------ Data for this exercise
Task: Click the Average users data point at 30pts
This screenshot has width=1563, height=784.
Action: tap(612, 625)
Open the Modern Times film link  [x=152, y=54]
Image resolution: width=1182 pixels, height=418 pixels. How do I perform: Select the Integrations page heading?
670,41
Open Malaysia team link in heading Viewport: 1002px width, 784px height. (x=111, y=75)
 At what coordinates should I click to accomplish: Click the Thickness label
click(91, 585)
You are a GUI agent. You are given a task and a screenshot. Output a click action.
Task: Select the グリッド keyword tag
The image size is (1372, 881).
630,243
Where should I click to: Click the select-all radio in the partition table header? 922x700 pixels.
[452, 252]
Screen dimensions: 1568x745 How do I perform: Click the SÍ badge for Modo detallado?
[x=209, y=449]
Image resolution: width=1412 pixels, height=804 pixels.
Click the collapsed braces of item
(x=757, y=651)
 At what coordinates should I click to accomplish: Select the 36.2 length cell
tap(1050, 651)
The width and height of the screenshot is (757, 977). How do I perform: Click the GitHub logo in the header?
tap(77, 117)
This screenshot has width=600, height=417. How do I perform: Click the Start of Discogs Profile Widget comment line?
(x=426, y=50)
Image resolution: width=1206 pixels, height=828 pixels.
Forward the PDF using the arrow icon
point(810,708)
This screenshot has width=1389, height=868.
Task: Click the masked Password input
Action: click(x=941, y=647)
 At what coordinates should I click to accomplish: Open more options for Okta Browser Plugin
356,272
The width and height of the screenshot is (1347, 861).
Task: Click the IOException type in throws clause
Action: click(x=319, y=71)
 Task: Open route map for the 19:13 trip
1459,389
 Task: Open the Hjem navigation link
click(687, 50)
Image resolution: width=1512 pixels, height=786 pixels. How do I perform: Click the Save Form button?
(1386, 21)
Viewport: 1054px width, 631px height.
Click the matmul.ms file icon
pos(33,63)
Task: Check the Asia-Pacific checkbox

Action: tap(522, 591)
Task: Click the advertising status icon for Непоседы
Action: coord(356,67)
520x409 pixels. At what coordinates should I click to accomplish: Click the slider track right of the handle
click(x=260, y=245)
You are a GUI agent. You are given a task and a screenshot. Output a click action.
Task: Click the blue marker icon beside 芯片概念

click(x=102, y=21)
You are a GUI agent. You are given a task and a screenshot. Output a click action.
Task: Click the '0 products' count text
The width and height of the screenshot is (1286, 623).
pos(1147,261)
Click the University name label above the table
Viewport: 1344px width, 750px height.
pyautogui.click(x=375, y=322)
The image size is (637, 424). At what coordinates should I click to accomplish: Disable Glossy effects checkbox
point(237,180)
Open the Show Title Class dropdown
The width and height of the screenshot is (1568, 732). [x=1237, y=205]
------------
Goal of the exercise →
Copy out each line of the data above, exactly, if it lies between the line holding "Image resolution: width=1412" and the line holding "Task: Click the '0 products' count text", inclusive; copy no other line.

Answer area →
Image resolution: width=1412 pixels, height=804 pixels.
Click the collapsed braces of item
(x=757, y=651)
 At what coordinates should I click to accomplish: Select the 36.2 length cell
tap(1050, 651)
The width and height of the screenshot is (757, 977). How do I perform: Click the GitHub logo in the header?
tap(77, 117)
This screenshot has width=600, height=417. How do I perform: Click the Start of Discogs Profile Widget comment line?
(x=426, y=50)
Image resolution: width=1206 pixels, height=828 pixels.
Forward the PDF using the arrow icon
point(810,708)
This screenshot has width=1389, height=868.
Task: Click the masked Password input
Action: click(x=941, y=647)
 At what coordinates should I click to accomplish: Open more options for Okta Browser Plugin
356,272
The width and height of the screenshot is (1347, 861).
Task: Click the IOException type in throws clause
Action: click(x=319, y=71)
 Task: Open route map for the 19:13 trip
1459,389
 Task: Open the Hjem navigation link
click(687, 50)
Image resolution: width=1512 pixels, height=786 pixels. How do I perform: Click the Save Form button?
(1386, 21)
Viewport: 1054px width, 631px height.
Click the matmul.ms file icon
pos(33,63)
Task: Check the Asia-Pacific checkbox

Action: tap(522, 591)
Task: Click the advertising status icon for Непоседы
Action: coord(356,67)
520x409 pixels. At what coordinates should I click to accomplish: Click the slider track right of the handle
click(x=260, y=245)
You are a GUI agent. You are given a task and a screenshot. Output a click action.
Task: Click the blue marker icon beside 芯片概念

click(x=102, y=21)
You are a GUI agent. You are given a task and a screenshot. Output a click action.
Task: Click the '0 products' count text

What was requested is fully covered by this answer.